Critical gaps documented in this reconstruction:

  1. No Linguistic Diversity Analysis (2008-2024): Common Crawl never published linguistic distribution analysis. First external analysis in 2019 (Kreutzer et al.) revealed 90%+ English hegemony. Creators did not document this decision or its rationale.

  2. Alternatives Never Evaluated: Targeted linguistic diversity could cost $1-5M/year (20-50% budget increase) to preserve 100+ major languages, or $10-50M/year for 1,000+ languages. These alternatives were never publicly evaluated or documented.

  3. AI Training Use Case Not Anticipated: Common Crawl created for web research (2008), became primary LLM training data (2018+). No governance mechanism to reassess constitutive decisions when use case changed.

  4. No Vulnerable Population Assessment: Layer 3 empathy mapping would have identified low-resource language communities as vulnerable population bearing Tier 1 irreversible harm.

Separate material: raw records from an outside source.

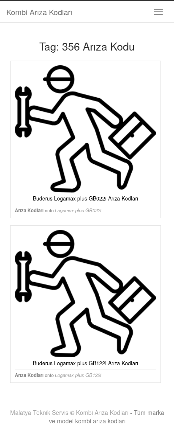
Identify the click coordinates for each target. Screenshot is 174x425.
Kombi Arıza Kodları (39, 11)
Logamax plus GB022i (78, 210)
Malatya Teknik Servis (39, 412)
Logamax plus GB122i (78, 375)
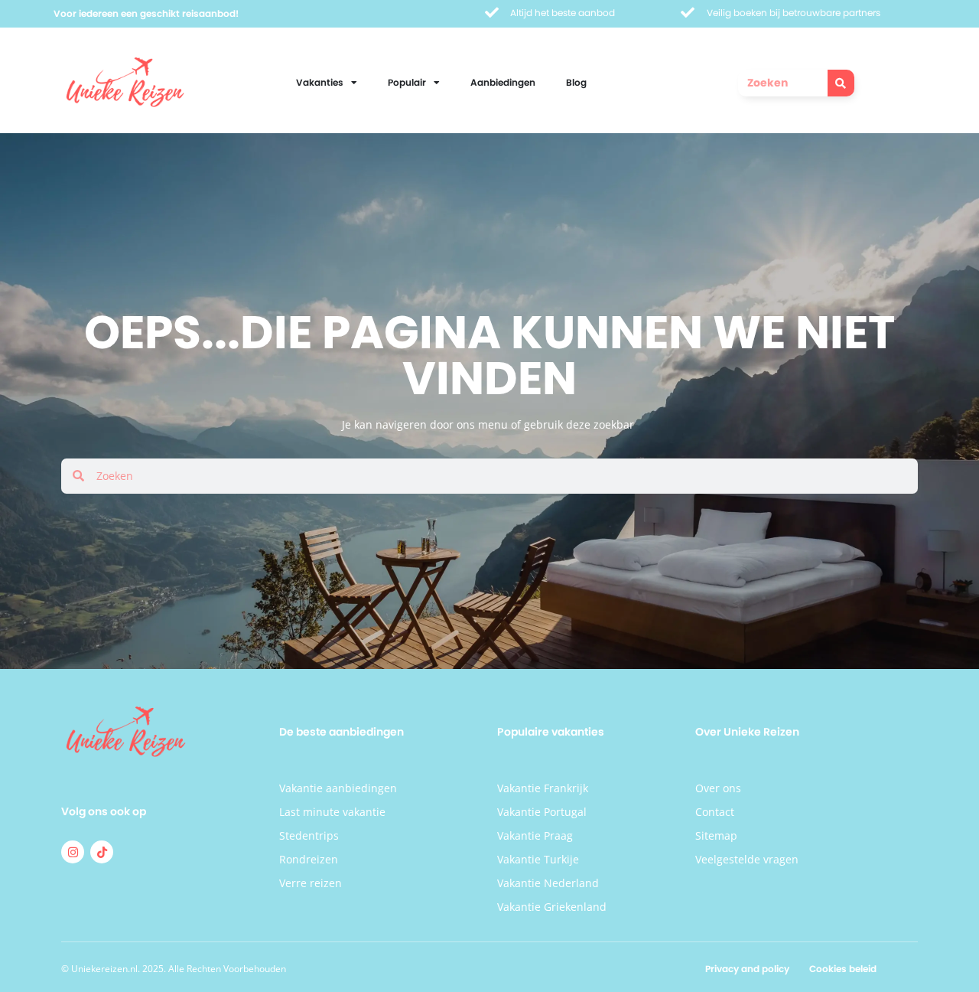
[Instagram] (72, 851)
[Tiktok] (101, 851)
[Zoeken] (841, 83)
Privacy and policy (747, 968)
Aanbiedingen (502, 82)
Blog (576, 82)
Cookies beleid (843, 968)
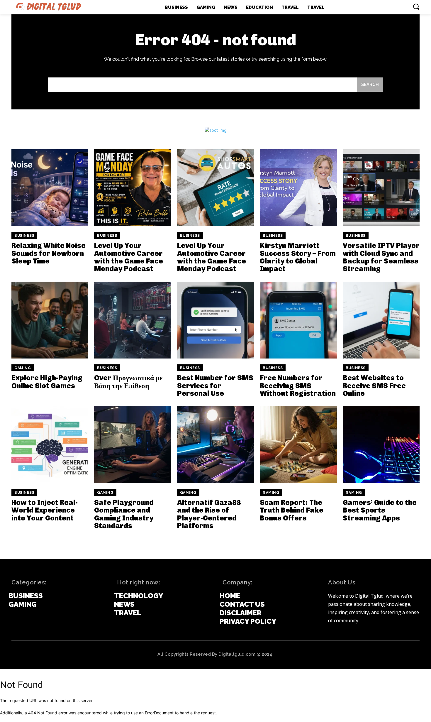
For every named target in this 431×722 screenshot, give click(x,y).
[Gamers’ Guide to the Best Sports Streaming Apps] (381, 444)
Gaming (22, 368)
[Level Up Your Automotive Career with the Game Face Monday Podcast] (132, 187)
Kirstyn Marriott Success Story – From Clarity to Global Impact (298, 257)
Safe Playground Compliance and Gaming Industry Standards (124, 514)
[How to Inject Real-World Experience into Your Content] (49, 444)
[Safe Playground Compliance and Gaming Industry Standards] (132, 444)
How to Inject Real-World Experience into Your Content (44, 510)
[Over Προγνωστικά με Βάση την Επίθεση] (132, 320)
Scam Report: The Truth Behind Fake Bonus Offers (291, 510)
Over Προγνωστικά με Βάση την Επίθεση (128, 381)
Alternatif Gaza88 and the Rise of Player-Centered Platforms (209, 514)
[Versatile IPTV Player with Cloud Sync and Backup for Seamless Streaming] (381, 187)
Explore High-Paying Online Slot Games (46, 381)
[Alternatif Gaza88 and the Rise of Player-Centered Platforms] (215, 444)
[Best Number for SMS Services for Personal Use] (215, 320)
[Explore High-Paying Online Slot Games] (49, 320)
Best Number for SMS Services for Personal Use (215, 385)
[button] (416, 6)
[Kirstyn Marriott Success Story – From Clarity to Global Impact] (298, 187)
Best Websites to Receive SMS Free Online (374, 385)
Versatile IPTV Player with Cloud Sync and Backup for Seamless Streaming (381, 257)
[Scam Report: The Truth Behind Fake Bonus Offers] (298, 444)
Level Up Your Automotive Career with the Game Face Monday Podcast (128, 257)
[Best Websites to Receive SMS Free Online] (381, 320)
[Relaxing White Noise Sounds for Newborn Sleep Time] (49, 187)
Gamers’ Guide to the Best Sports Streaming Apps (380, 510)
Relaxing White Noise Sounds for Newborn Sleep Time (48, 253)
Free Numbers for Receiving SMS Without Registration (298, 385)
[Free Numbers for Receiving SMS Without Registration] (298, 320)
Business (24, 236)
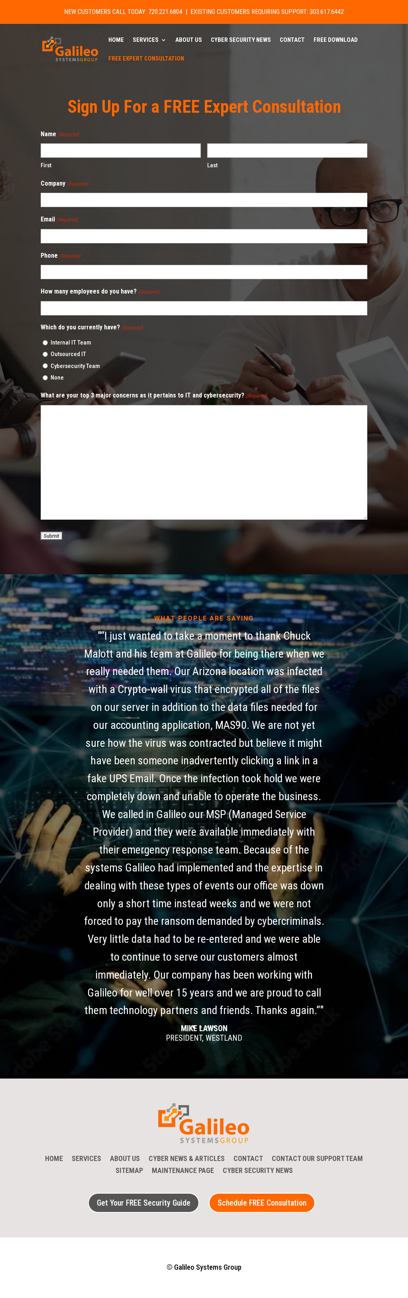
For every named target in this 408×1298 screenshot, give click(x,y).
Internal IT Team (71, 342)
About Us (188, 40)
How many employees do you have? (100, 291)
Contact (292, 40)
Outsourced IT (68, 354)
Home (116, 40)
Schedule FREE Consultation (262, 1203)
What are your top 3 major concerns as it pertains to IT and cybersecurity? (154, 395)
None (57, 377)
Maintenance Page (183, 1171)
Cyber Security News (241, 40)
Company (64, 183)
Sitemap (129, 1171)
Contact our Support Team (317, 1159)
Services (146, 40)
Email (59, 219)
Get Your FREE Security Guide (143, 1203)
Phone (60, 255)
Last (212, 165)
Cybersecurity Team (75, 366)
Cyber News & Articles (187, 1159)
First (46, 165)
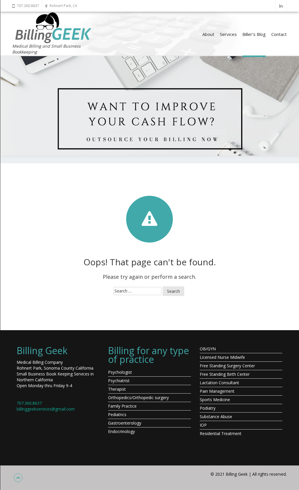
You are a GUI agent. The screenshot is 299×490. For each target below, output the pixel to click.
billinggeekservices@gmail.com (46, 409)
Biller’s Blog (254, 34)
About (208, 34)
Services (228, 34)
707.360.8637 (29, 403)
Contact (279, 34)
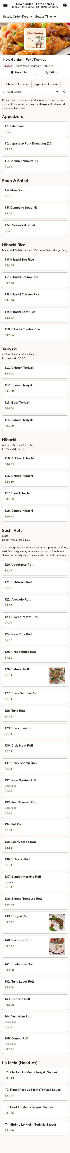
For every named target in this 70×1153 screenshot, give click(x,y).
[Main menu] (5, 5)
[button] (35, 129)
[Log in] (65, 5)
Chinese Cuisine (17, 84)
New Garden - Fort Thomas (35, 4)
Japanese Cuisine (46, 84)
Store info (20, 72)
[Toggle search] (64, 91)
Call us (53, 72)
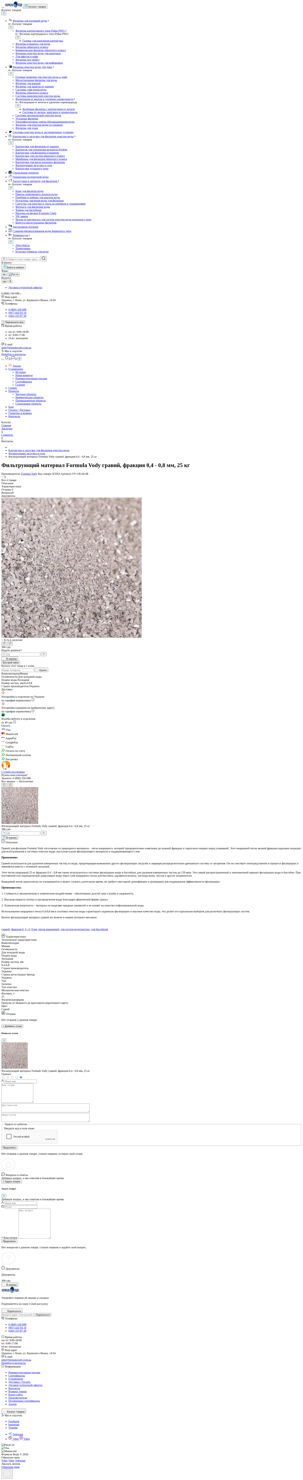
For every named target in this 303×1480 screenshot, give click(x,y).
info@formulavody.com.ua (16, 347)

This analysis was never conducted.

  5. Consent Mechanism Absent: No mechanism for website owners to opt-out of AI training use (distinct from web crawling). robots.txt blocks crawling, not downstream use.

  6. Methodology Changes Undocumented: 15 years of evolution (deduplication 2013, adult filtering 2018, internal URLs 2021), but decisions and trade-offs not publicly documented.

Key Findings

This post-hoc reconstruction reveals:

  1. Constitutive decision in 2008 (universal crawl, no linguistic targets) never revisited - Despite AI training becoming primary use case by 2018

  2. 90%+ English hegemony baked into foundational AI infrastructure - GPT-3, GPT-4, LLaMA, Claude, Gemini all trained on Common Crawl

  3. 4-5 billion people affected by linguistic exclusion - Low-resource languages <0.1% representation each

  4. Tier 1 irreversible harm (language extinction) - Unlike CSAM (remediable), extinction cannot be undone

  5. Alternatives feasible but never evaluated - $1-50M/year for linguistic diversity (20-50% budget increase)

Why This Matters

Common Crawl demonstrates that constitutive opacity creates systemic harm at civilizational scale:

  • 15 years of linguistic hegemony: 2008-2024, no course correction
  • Systemic bias across entire AI ecosystem: Not just one model, but GPT-3, GPT-4, LLaMA, Claude, Gemini, and 100+ LLMs
  • Irreversible harm: Language extinction cannot be remediated post-hoc
  • Governance gaps: No mechanism to reassess constitutive decisions when use case changed (web research → AI training)

ORP enables: Prospective linguistic diversity analysis (Layer 1), consequence simulation (Layer 2), and empathy mapping (Layer 3) before 15 years of English-dominant data creation.

Timeline

  • September 2008: Common Crawl begins monthly web crawls
  • 2013: Deduplication added
  • 2018: Adult content filtering added, AI training becomes primary use case
  • 2019: First external linguistic distribution analysis (Kreutzer et al.)
  • 2021: Switched from Alexa Top 1M to internal URL database
  • 2024: No linguistic diversity targets implemented

Linguistic Distribution Analysis

Language Category% of ContentSpeakers Affected
English~60%1.5 billion
WEIRD languages (French, German, Spanish, etc.)~35%1.5 billion
Major non-WEIRD (Chinese, Arabic, Hindi)~4%2.5 billion
Low-resource languages (6,900+ languages)<1%2+ billion
  • Original documentation: Common Crawl Foundation (2008-2024) monthly releases
  • Linguistic bias: Kreutzer et al. (2019) “Quality at a Glance: An Audit of Web-Crawled Multilingual Datasets”
  • LLM training: Brown et al. (2020) “Language Models are Few-Shot Learners” (GPT-3 paper)
  • Language extinction: Krauss (1992) “The world’s languages in crisis”

Download


Note: This reconstruction is based on Common Crawl documentation, published research, and external analyses. It represents an external analyst’s best effort to document the dataset’s constitution and linguistic impact using available information. Common Crawl Foundation was not involved in producing this ORP document.